» Aim of the task
Only the lines from the first line of the data through the line containing "Given: Click the" belong in the answer, transcribed exactly; pictures do not.

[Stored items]
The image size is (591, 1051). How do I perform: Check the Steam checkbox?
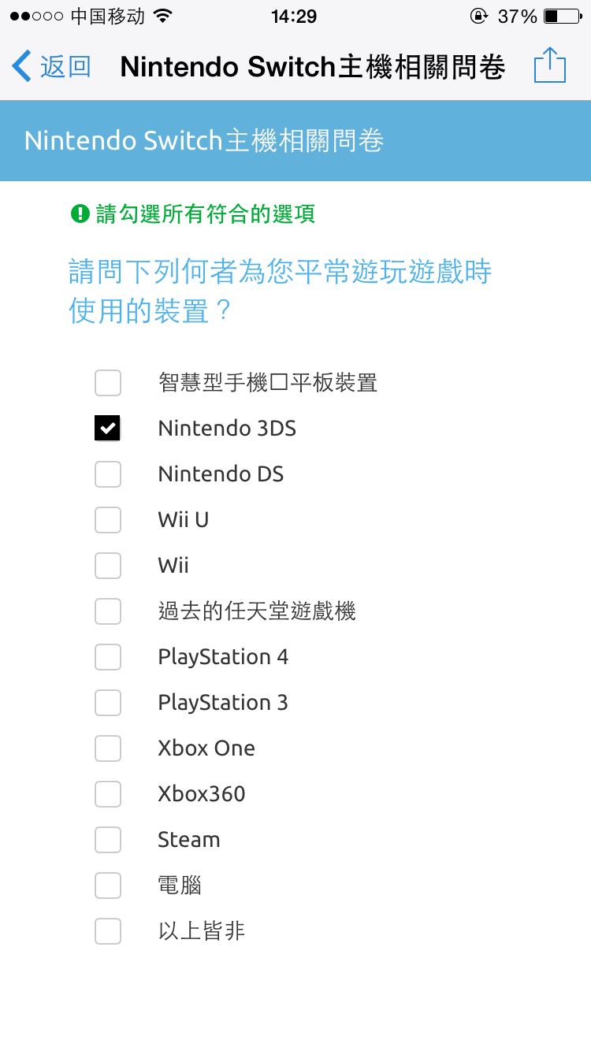pyautogui.click(x=108, y=840)
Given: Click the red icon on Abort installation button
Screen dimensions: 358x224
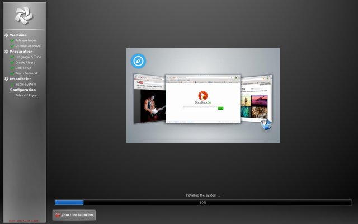Looking at the screenshot, I should click(58, 215).
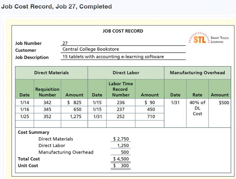Select the Rate header cell
The height and width of the screenshot is (179, 236).
(x=197, y=95)
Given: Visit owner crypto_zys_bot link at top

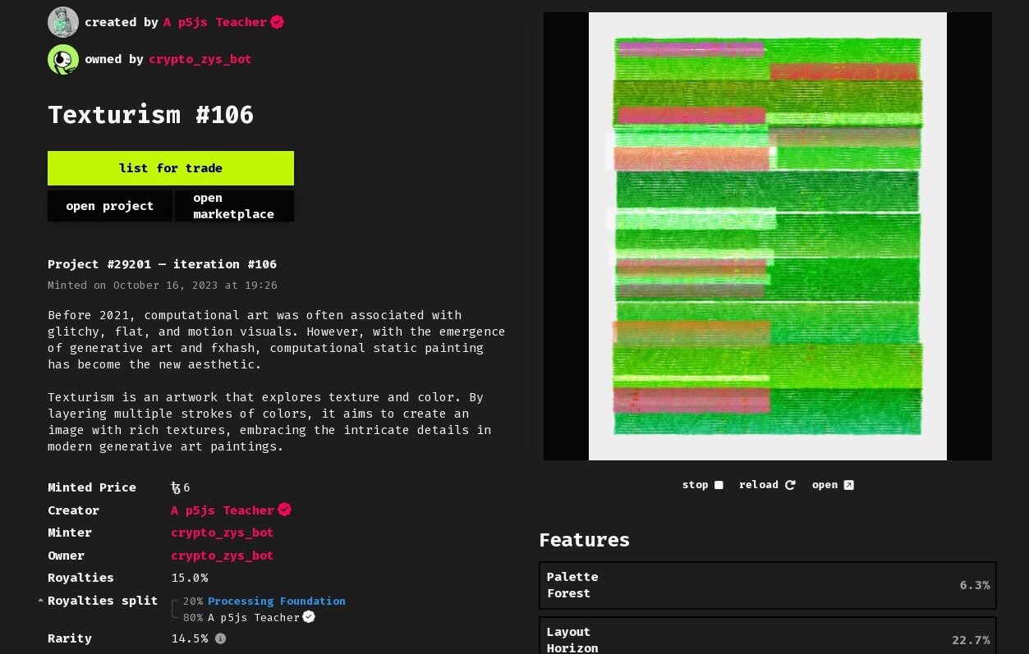Looking at the screenshot, I should [200, 59].
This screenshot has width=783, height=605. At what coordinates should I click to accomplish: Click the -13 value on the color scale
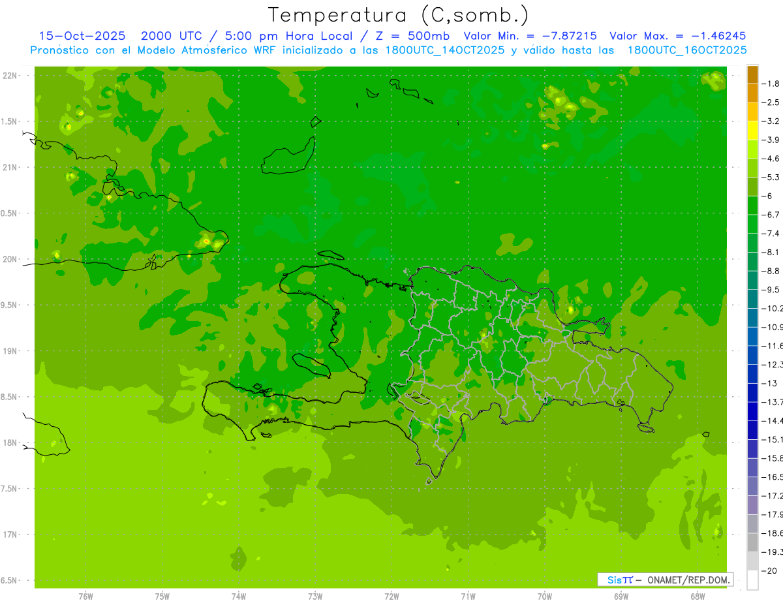(772, 383)

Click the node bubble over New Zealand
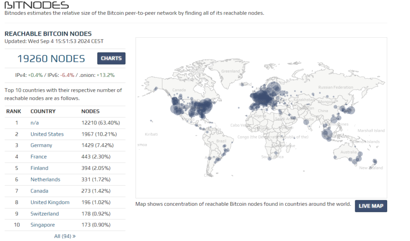374,161
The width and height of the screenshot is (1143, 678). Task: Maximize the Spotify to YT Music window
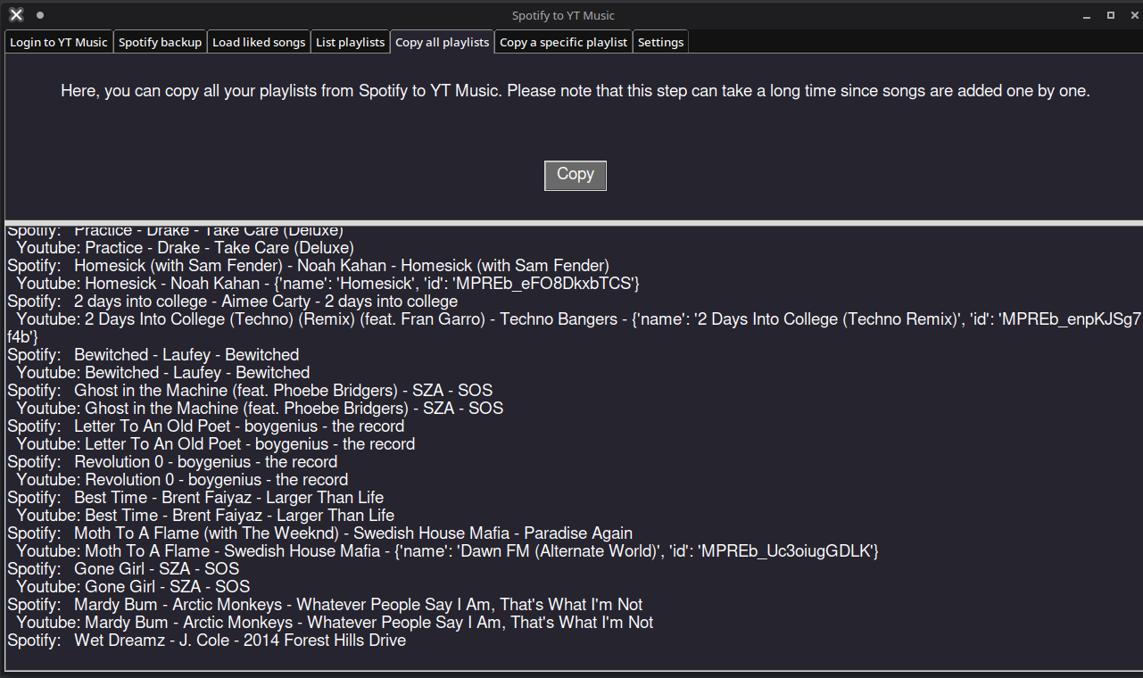coord(1111,15)
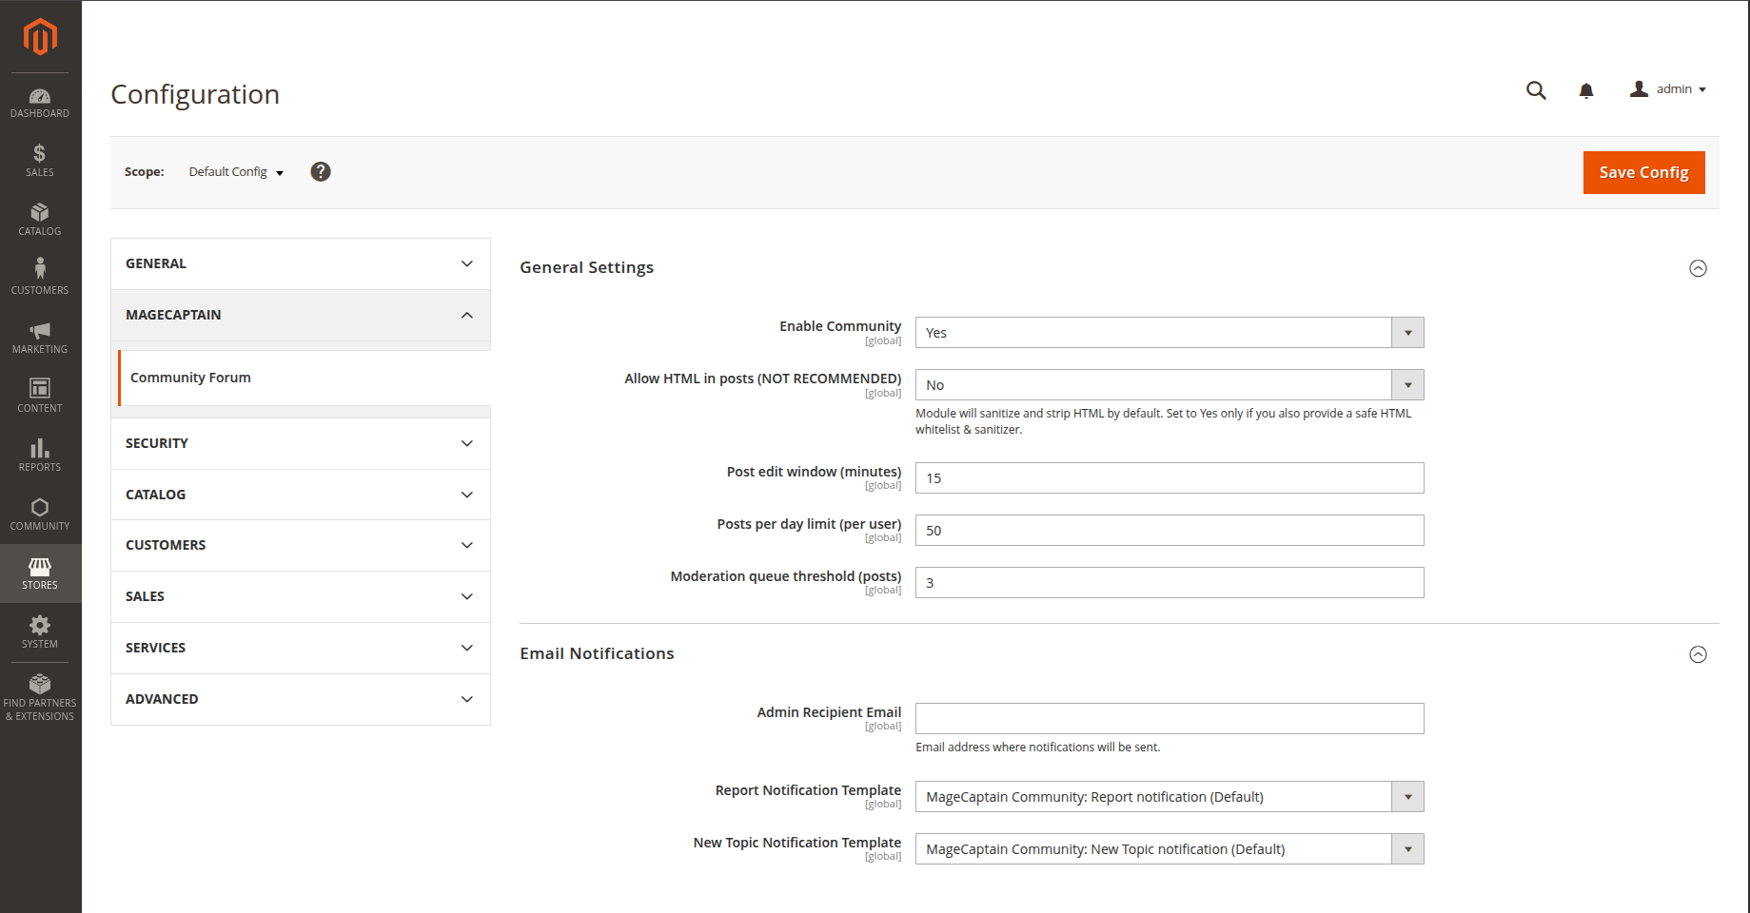Click the scope help question mark icon
This screenshot has width=1750, height=913.
tap(321, 172)
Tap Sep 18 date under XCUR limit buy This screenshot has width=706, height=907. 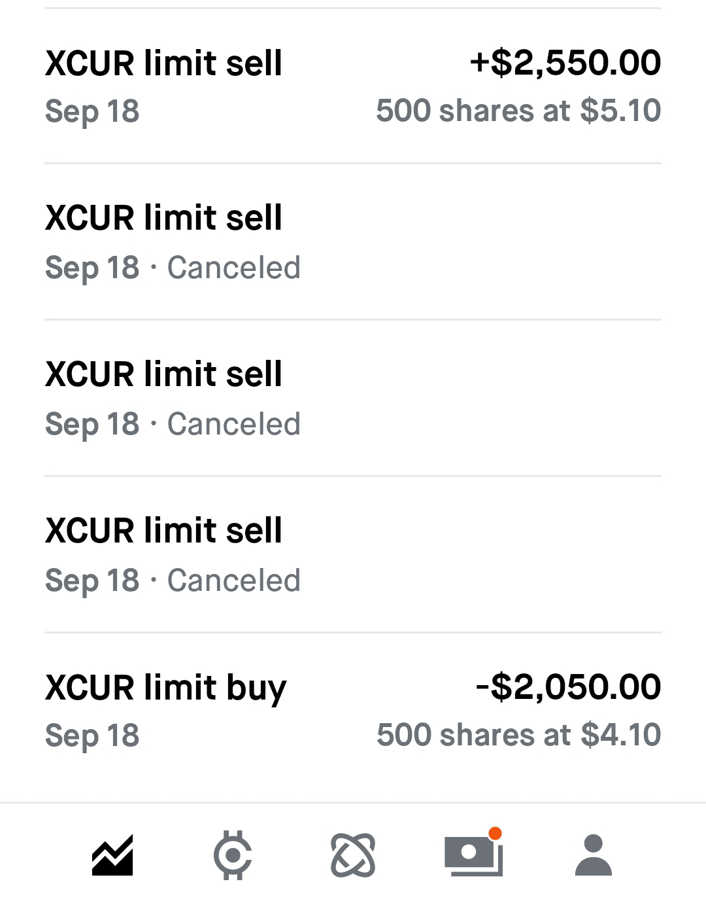point(92,736)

» Task output
The image size is (591, 1051). How do I perform: Check the Steam checkbox?
pyautogui.click(x=108, y=840)
Given: Click the red icon on Abort installation button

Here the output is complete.